Если наступающий отправит небольшой отряд в 1000 человек в неприятельскую провинцию, лежащую вне главного театра войны, с целью собрать там контрибуцию и т. п., то, конечно, можно ожидать, что противник будет не в состоянии воспрепятствовать этому намерению посылкой таких же 1000 человек и будет вынужден отрядить значительно большее количество своих войск, чтобы обеспечить провинцию от налетов. Но не может ли обороняющийся вместо защиты своей провинции восстановить нарушенное равновесие нападением на нашу, дабы ее подвергнуть той же участи? Следовательно, чтобы отсюда для нас получилось какое-нибудь преимущество, надо установить, что из провинции противника можно извлечь больше, чем из нашей, или что занятие ее угрожает более значительным интересам, чем занятие нашей. Если это так, то, несомненно, даже очень слабая диверсия способна оттянуть на себя силы, несравненно большие затраченных нами на нее.
Однако по самой природе диверсии ее выгоды уменьшаются с ростом вводимых в дело масс, так как 50000 человек могут с успехом защищать средних размеров провинцию не только против такого же количества нападающих войск, но и несколько большего. Таким образом, преимущество, получаемое при крупной диверсии, является чрезвычайно сомнительным; чем крупнее диверсия, тем благоприятнее для нее должны быть прочие обстоятельства, чтобы из нее получился какой-либо прок.
Этими обстоятельствами, способствующими диверсии, являются:
а) наличие вооруженных сил, которыми можно располагать для диверсии, не ослабляя главного наступления;
б) наличие у обороняющегося объектов, имеющих большую важность, которым можно угрожать при помощи диверсии;
в) недовольство подданных противника;
г) богатство провинции, могущее доставить значительные средства для войны.
Но если будут предприниматься лишь те диверсии, которые, будучи оценены с этих различных точек зрения, обещают успех, то окажется, что случаев для них представляется не слишком много.

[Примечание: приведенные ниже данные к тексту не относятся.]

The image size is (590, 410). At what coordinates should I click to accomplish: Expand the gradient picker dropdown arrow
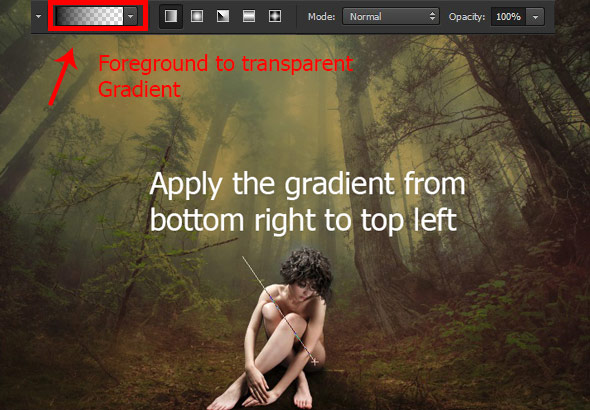coord(131,17)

К сказанному следует прибавить еще одно существенное замечание. Каждая диверсия подвергает бедствиям войны такую местность, которой без этого военные действия не коснулись бы; поэтому диверсия вызывает к жизни какие-то новые неприятельские силы, которые сами по себе оставались бы в покое; с этим приходится считаться особенно тогда, когда противник подготовил организацию милиции и народного ополчения. Вполне естественно и подтверждено опытом, что когда тот или иной район внезапно подвергается угрозе вторжения сил противника, а к обороне мер не принято, то все дельные чиновники, которые в нем окажутся, начнут изыскивать и претворять в действительность все мыслимые чрезвычайные мероприятия, способные предотвратить нависшую опасность. Таким путем здесь зарождаются новые силы для сопротивления, и притом в такой форме, которая напоминает народную войну и легко может ее вызвать.
Это обстоятельство должно быть учтено, дабы не выкопать себе самим могилы.
Экспедиции в Северную Голландию в 1799 г. и на остров Вальхерн в 1809 г. оправдываются с точки зрения диверсии только тем, что использовать иначе английские войска не было возможности; однако не подлежит сомнению, что диверсии эти в результате увеличили сумму средств сопротивления французов и любая высадка в самой Франции вызвала бы аналогичные последствия. Конечно, угроза высадки на берегах Франции дает много выгод, нейтрализуя значительное количество войск, несущих службу береговой охраны, но сама высадка крупных сил найдет себе оправдание лишь в том случае, если можно рассчитывать на содействие населения какой-либо провинции против своего же правительства.